» **INPUT MATERIAL**
⟨
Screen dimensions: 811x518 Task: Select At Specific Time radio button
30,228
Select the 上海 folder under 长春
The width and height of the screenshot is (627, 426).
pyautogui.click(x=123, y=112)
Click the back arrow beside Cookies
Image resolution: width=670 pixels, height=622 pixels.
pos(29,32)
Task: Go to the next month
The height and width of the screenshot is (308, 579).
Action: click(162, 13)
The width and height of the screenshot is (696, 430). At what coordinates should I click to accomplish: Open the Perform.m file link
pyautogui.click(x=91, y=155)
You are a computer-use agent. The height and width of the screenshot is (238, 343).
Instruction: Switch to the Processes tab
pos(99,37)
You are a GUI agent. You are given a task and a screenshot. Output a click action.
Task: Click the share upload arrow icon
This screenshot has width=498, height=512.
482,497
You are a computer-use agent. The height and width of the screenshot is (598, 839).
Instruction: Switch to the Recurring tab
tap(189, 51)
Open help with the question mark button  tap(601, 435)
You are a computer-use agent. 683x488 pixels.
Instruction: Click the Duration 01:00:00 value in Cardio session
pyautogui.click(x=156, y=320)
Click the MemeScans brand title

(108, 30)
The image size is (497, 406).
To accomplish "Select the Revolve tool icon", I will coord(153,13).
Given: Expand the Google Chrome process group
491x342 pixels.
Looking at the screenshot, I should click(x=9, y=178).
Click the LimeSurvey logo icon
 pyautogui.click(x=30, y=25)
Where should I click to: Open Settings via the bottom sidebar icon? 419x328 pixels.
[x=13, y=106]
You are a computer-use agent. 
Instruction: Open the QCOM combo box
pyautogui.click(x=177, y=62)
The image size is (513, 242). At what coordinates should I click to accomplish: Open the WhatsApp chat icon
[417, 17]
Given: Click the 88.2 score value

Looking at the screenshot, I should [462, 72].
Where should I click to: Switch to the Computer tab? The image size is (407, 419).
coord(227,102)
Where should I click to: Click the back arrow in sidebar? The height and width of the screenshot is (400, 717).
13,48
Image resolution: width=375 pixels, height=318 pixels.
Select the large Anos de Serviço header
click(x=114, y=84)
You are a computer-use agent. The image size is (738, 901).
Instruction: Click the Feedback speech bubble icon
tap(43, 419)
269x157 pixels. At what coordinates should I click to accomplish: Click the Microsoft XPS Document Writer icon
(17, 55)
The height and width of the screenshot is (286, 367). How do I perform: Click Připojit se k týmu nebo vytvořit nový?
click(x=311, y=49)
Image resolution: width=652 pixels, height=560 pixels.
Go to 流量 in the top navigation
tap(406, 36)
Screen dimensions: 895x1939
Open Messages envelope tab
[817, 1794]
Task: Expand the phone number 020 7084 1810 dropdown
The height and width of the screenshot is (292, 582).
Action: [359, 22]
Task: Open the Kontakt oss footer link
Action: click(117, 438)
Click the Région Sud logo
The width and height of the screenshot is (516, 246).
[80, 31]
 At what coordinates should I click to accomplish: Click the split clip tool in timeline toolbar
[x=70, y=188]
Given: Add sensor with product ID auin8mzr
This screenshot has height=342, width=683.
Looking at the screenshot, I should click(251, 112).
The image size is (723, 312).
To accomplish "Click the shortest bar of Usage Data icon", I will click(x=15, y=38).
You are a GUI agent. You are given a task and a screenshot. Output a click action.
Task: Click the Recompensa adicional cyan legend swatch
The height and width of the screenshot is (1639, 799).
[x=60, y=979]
⟩
» **EXERCISE INSTRUCTIONS**
Which lines of the records above hold the word "agent"? Copy each one out.

» **WORKED SOLUTION**
You are a computer-use agent. The height and width of the screenshot is (238, 343).
You are a GUI agent. You are given a task and a screenshot. Output a click action.
You are a computer-use agent. The height and width of the screenshot is (598, 839).
You are a computer-use agent. 683x488 pixels.
You are a computer-use agent. 
You are a computer-use agent. The image size is (738, 901).
You are a GUI agent. You are given a task and a screenshot. Output a click action.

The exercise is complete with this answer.